En 2019, un equipo de científicos se topó con una sorprendente criatura a miles de metros bajo la superficie del océano. En las imágenes obtenidas, apareció una figura rosada y abultada, con grandes ojos casi caricaturescos y un número inusual de radios en sus aletas pectorales. Tras años de análisis, los investigadores confirmaron que se trataba de una nueva especie de pez caracol, y lo mejor: no llegó solo, sino acompañado de otras dos especies inéditas descritas en un reciente estudio.
Hasta ahora, se conocían más de 400 especies de peces caracol en todo el mundo, muchas de ellas entre los vertebrados que habitan a mayor profundidad. A esa lista se suman ahora tres ejemplares descubiertos: el pez caracol rugoso (Careproctus colliculi), de tonalidad rosada; el pez caracol oscuro (Careproctus yanceyi), de color negro; y el pez caracol liso (Paraliparis sp.), también de un profundo tono negro.
“Dos de estos peces negros fueron recolectados en la misma inmersión del sumergible Alvin”, explicó Mackenzie Gerringer, líder del estudio y profesora asociada de Biología en SUNY Geneseo, a IFLScience. “Al examinarlos más de cerca, me sorprendió lo distintos que eran entre sí”. Lejos de ser un adulto y un juvenil, las diferencias morfológicas y genéticas confirmaron que eran especies completamente separadas.

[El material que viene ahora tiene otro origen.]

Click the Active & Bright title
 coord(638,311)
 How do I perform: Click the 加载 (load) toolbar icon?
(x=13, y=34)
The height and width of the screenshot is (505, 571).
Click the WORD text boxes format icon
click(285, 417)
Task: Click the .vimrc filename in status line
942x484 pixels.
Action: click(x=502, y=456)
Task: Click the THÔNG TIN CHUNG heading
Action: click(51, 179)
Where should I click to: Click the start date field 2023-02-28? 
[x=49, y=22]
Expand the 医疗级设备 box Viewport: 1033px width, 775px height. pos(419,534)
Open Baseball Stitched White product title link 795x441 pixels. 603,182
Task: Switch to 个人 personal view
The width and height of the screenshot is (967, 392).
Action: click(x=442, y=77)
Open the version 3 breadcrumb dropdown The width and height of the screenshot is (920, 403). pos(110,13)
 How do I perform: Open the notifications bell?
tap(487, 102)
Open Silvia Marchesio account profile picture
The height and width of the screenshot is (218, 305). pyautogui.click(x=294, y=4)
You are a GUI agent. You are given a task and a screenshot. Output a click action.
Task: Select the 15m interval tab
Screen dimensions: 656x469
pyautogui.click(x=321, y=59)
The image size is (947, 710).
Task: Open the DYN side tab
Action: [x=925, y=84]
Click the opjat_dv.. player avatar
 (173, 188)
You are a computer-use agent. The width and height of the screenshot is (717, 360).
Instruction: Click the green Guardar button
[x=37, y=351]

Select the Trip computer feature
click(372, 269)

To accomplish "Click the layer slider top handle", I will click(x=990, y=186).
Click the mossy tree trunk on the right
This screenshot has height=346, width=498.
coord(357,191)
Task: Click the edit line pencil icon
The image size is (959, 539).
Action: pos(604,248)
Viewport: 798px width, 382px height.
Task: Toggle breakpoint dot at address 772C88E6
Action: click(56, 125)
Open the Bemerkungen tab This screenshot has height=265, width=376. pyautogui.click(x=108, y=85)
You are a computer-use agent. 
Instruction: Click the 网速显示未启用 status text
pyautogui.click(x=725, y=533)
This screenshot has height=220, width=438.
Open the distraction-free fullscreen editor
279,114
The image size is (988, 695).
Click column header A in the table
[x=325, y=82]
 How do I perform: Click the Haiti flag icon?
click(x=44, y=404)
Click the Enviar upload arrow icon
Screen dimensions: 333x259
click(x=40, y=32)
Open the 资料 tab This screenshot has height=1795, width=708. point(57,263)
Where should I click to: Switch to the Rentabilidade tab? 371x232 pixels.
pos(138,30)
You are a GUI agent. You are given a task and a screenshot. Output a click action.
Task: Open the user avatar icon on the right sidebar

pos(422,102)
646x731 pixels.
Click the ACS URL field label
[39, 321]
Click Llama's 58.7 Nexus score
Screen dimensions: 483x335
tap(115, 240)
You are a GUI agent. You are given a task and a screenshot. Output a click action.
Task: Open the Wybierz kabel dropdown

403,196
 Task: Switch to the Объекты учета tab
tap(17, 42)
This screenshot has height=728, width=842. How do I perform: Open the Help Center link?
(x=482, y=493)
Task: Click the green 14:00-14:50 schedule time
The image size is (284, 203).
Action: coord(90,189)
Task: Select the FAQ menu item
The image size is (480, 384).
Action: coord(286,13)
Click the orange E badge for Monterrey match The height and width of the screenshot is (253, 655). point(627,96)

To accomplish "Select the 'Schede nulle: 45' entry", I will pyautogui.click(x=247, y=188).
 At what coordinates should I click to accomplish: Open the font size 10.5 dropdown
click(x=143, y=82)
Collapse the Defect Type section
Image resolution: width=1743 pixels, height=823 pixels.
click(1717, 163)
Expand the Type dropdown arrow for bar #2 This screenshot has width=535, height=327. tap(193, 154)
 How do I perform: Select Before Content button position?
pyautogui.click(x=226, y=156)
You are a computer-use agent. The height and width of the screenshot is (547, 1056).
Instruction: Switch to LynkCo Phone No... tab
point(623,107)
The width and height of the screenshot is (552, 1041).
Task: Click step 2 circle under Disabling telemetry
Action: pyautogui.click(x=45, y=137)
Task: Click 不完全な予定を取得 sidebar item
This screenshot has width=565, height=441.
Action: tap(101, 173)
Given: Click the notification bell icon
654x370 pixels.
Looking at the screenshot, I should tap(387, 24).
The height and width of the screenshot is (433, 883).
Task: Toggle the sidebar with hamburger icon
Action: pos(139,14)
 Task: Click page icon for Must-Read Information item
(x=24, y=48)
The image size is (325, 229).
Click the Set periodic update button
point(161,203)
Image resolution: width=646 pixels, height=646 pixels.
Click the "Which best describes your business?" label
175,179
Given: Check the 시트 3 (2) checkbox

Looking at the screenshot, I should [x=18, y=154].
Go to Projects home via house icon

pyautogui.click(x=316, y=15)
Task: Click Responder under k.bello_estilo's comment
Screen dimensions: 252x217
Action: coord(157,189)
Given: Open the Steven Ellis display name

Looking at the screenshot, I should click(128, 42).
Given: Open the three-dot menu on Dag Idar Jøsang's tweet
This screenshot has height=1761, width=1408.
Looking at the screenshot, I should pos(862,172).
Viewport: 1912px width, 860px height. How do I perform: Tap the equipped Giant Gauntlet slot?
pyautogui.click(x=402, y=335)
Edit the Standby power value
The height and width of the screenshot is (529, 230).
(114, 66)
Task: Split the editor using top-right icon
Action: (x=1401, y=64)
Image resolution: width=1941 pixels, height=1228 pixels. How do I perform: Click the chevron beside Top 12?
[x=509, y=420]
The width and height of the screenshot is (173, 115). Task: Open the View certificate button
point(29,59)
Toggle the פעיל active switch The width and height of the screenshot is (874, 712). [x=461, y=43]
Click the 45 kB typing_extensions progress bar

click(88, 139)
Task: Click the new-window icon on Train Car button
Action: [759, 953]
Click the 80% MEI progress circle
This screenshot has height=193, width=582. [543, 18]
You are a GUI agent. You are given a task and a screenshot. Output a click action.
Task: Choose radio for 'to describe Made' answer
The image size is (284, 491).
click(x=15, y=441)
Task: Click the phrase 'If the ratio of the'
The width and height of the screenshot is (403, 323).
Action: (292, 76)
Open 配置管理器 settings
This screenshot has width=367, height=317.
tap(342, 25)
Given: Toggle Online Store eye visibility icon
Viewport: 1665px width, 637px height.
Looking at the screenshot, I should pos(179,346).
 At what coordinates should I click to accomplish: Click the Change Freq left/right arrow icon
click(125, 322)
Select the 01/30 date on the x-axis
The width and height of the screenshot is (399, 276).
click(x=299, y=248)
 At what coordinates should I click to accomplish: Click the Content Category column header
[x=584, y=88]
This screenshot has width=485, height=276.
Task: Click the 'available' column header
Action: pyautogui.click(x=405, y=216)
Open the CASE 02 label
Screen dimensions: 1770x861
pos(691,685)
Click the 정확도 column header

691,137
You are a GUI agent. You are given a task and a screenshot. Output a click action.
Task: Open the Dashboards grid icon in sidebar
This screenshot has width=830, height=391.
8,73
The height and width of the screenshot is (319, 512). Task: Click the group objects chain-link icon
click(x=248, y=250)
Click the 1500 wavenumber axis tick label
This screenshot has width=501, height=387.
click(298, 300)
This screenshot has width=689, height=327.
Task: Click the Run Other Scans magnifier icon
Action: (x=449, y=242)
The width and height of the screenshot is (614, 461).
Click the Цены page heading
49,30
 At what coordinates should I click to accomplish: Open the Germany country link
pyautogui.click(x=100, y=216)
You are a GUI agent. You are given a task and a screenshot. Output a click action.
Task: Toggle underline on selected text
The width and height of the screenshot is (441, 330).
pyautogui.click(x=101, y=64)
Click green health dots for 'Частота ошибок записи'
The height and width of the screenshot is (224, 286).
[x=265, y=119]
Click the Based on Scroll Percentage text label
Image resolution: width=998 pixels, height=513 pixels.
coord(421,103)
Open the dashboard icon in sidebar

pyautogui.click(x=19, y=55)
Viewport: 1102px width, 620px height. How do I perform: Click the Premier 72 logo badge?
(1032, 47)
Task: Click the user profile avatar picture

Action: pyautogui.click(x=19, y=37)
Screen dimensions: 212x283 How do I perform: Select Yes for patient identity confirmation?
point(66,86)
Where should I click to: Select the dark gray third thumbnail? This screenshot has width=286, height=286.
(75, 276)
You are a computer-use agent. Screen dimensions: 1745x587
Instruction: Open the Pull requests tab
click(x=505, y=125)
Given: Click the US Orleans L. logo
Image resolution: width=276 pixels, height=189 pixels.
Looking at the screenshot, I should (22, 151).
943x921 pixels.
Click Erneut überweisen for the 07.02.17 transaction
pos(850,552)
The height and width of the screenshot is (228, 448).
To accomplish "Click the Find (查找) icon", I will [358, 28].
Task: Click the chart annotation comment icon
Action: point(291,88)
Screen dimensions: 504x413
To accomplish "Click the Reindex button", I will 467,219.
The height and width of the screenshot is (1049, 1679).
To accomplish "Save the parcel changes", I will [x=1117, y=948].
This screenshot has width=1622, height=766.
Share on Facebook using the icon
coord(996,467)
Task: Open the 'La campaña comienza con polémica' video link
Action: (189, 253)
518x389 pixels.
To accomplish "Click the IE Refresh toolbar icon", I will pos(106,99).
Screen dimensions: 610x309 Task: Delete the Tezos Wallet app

El hallazgo tuvo lugar en la Estación M, una zona de investigación oceánica con décadas de datos y monitoreo. Que dos especies no descritas se encontraran allí, en un área considerada una de las más estudiadas del planeta, demuestra lo mucho que aún desconocemos sobre la biodiversidad marina.
Gracias al trabajo conjunto del Instituto de Investigación del Acuario de la Bahía de Monterey (MBARI), fotografías y videos han permitido acercar a la superficie a estos singulares habitantes de las profundidades. Entre ellos, el pez caracol rugoso destaca por su aspecto entrañable, en contraste con la elegancia oscura de sus compañeros. Aunque sus colores varíen, a esas profundidades la ausencia total de luz hace que el camuflaje cromático carezca de importancia.

Según Gerringer, es probable que estos animales se guíen más por vibraciones, olores y sabores que por la vista. De hecho, muchos peces utilizan los radios de sus aletas para percibir el entorno, y en el caso del pez caracol, sus 22 radios no solo sirven para nadar y maniobrar con precisión, sino también para explorar el ambiente.
Los peces caracol, pertenecientes a la familia Liparidae, habitan desde pozas costeras hasta los abismos más remotos. Comparten un cuerpo gelatinoso y una cabeza prominente, con adaptaciones que les permiten sobrevivir bajo presiones extremas y temperaturas heladas. Algunos incluso se adhieren a otros animales o a las rocas gracias a ventosas en su vientre.
Para Gerringer, estos hallazgos no son solo un avance científico, sino también una fuente de admiración:
“¡No hace falta decir que me encantan los peces caracol! Trabajar con ellos es una verdadera alegría”, confesó.
Y es que, aunque solemos imaginar las profundidades marinas como un entorno hostil, para estos organismos es simplemente su hogar. Que especies tan delicadas prosperen allí no solo resalta la belleza oculta del océano, sino también la necesidad de proteger estos frágiles ecosistemas.